Tissue factor (TF) is a transmembrane protein that, in association with its ligand factor VII (FVII)/activated factor VII (FVIIa), activates blood coagulation. TF is highly procoagulant and even very small amounts can activate blood coagulation. Levels of TF–positive extracellular vesicles (EVs) are increased in blood in diseases associated with thrombosis. However, it is challenging to accurately quantify the very low levels of TF in blood. Activity-based assays have higher sensitivity and specificity than antigen-based assays. Many anti-human TF antibodies have been generated but they differ in their affinity for TF and bind to different epitopes. They can be divided into 2 groups: those that compete with FVII/FVIIa binding to TF, and those that bind to both TF and the TF-FVII/VIIa complex. Commercial enzyme-linked immunosorbent assays are commonly used to measure TF antigen in plasma but have low sensitivity and specificity for the detection of TF antigen in plasma.
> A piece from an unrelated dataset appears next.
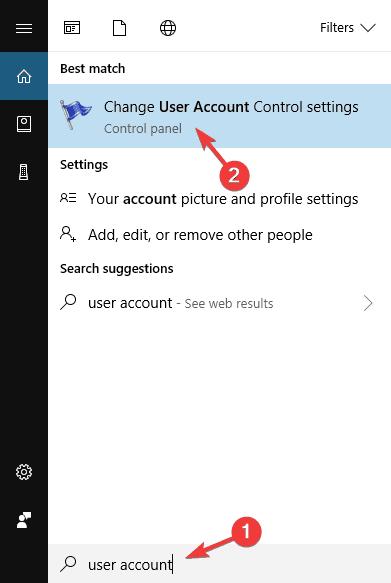Select the Home icon in the sidebar
The height and width of the screenshot is (583, 391).
pos(24,76)
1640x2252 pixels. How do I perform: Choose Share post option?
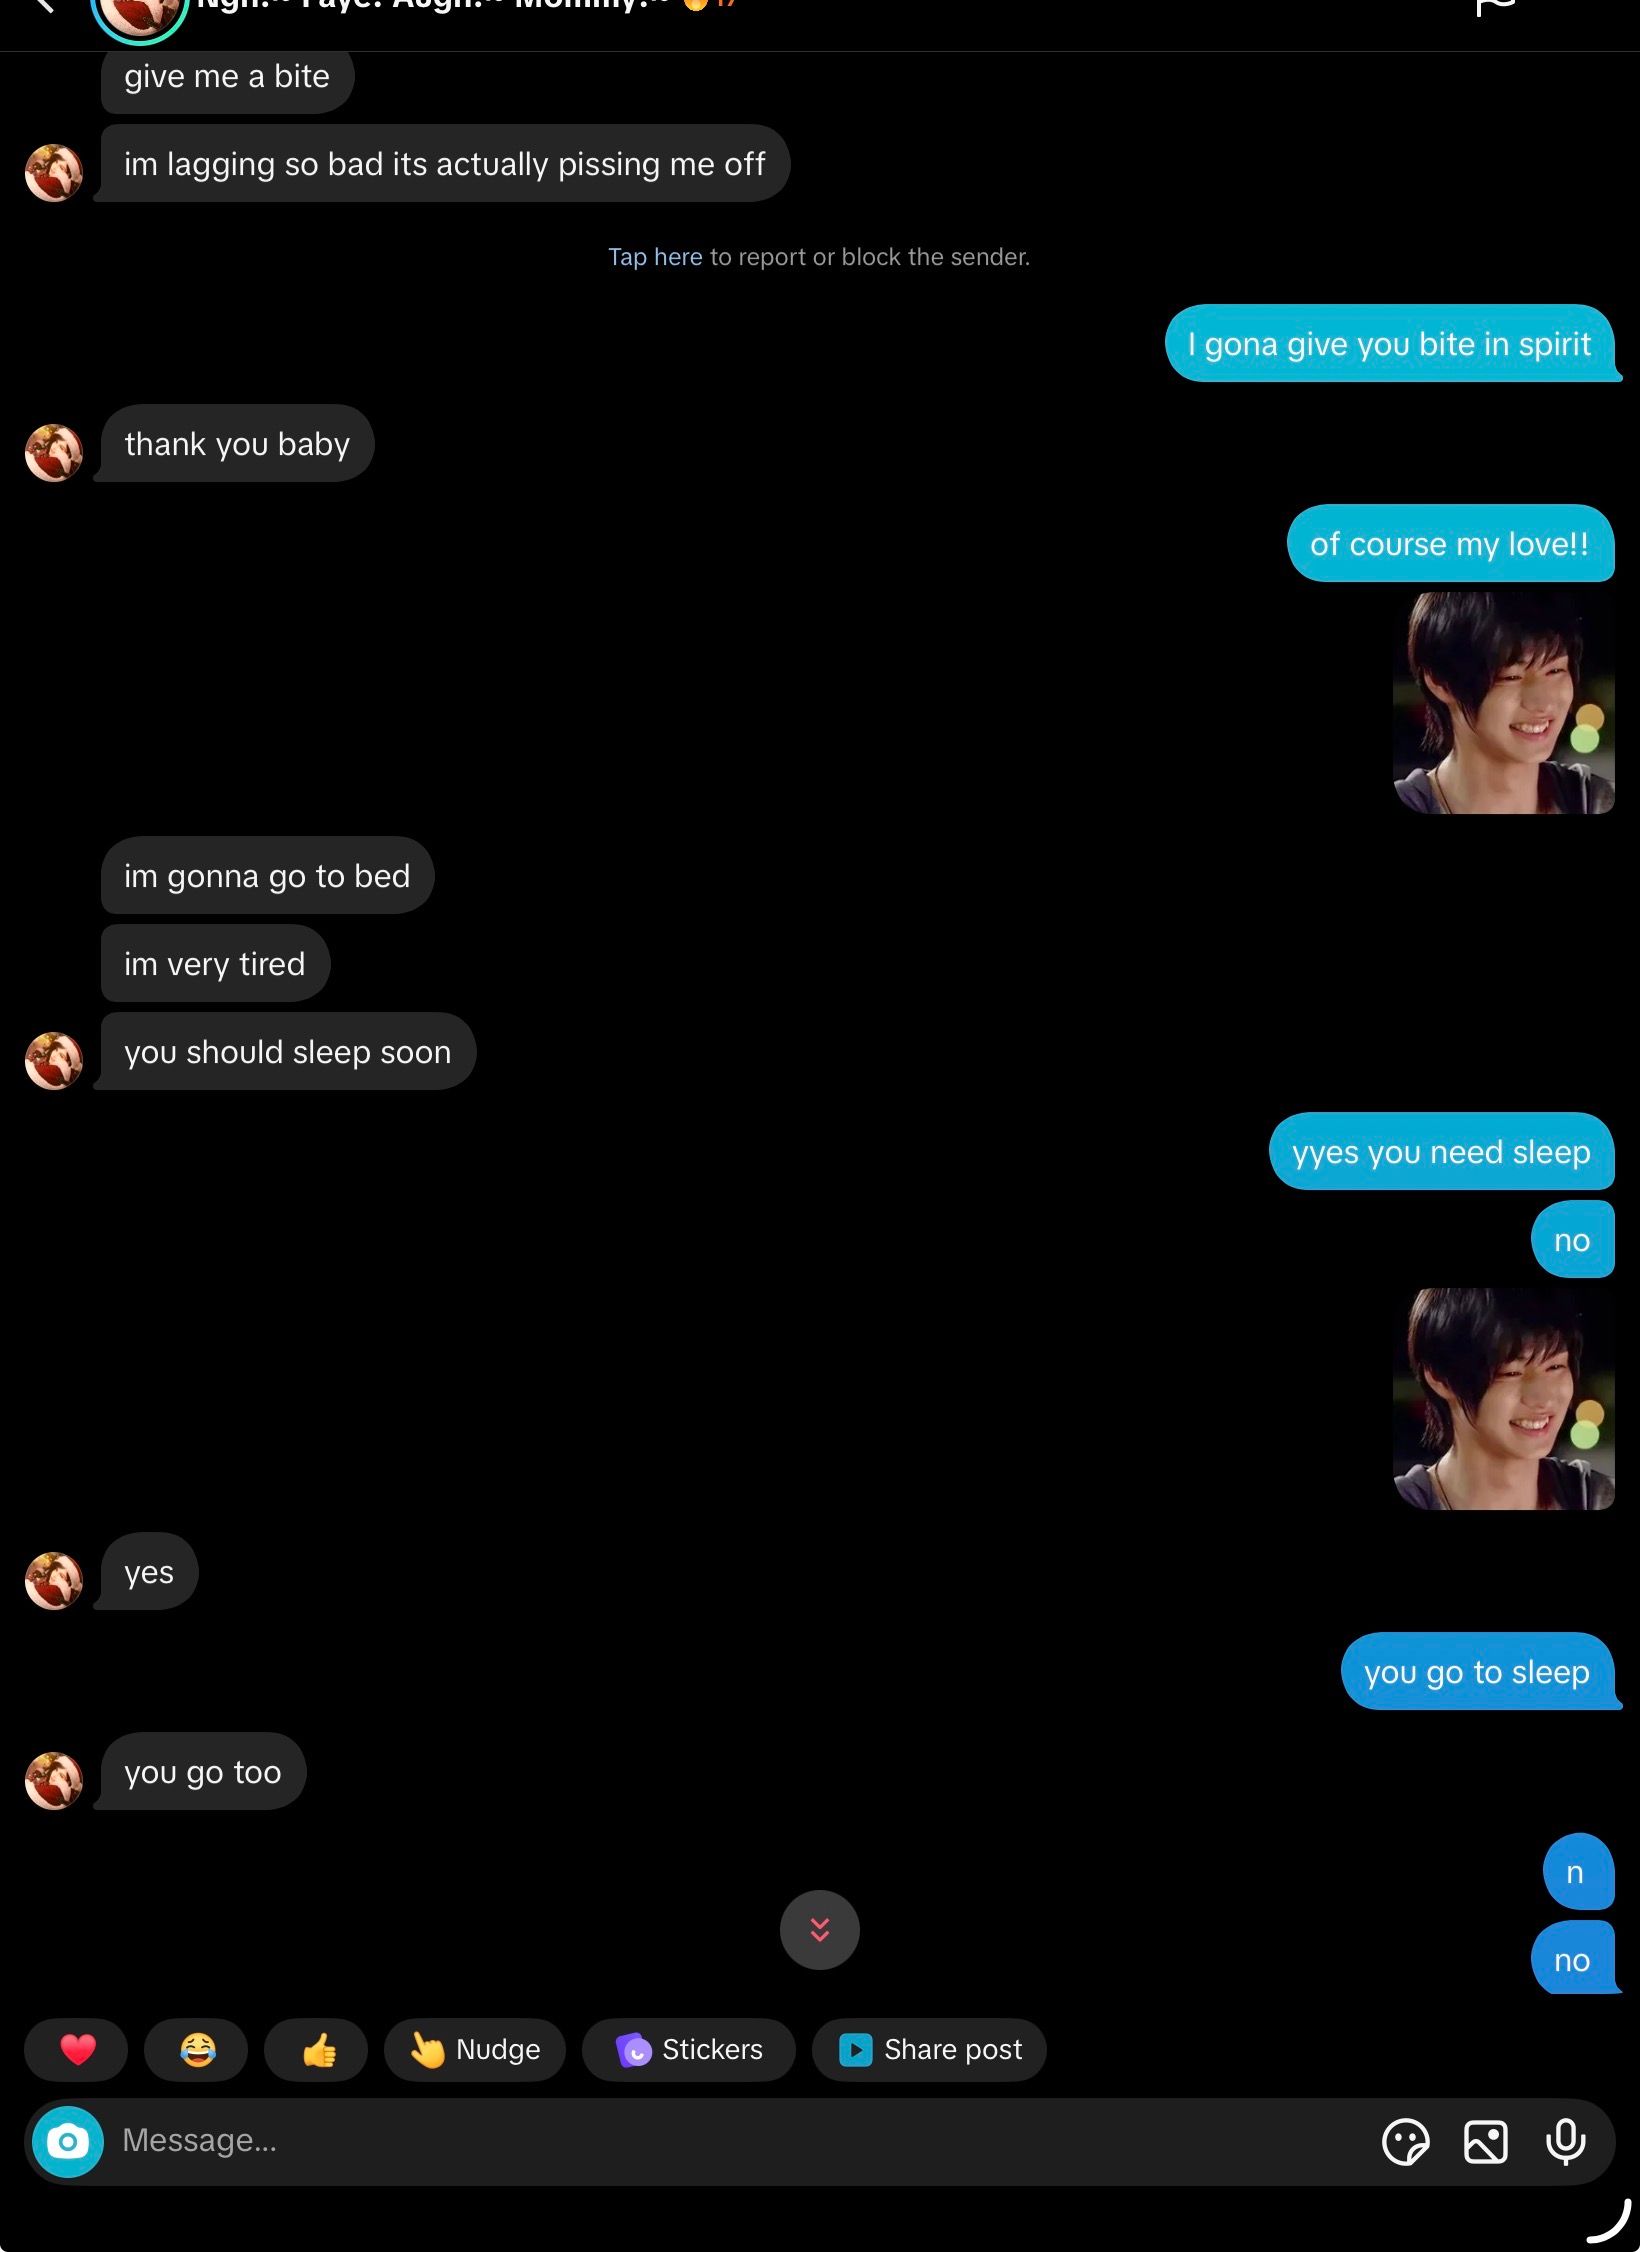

Flow cytometry is used to measure TF antigen on EVs but also has low sensitivity and specificity. Functional TF activity assays should be performed in the presence and absence of an inhibitory anti-TF antibody to distinguish between TF-dependent and TF-independent FXa generation because FVIIa can activate FX in the absence of TF. TF pathway inhibitor inhibits the TF-FVIIa complex and reduces TF activity of isolated EVs. Two commercial assays are available for the measurement of TF activity of EVs isolated from human plasma. Measurement of TF activity of EVs isolated from plasma may be a useful biomarker of thrombotic risk in different diseases.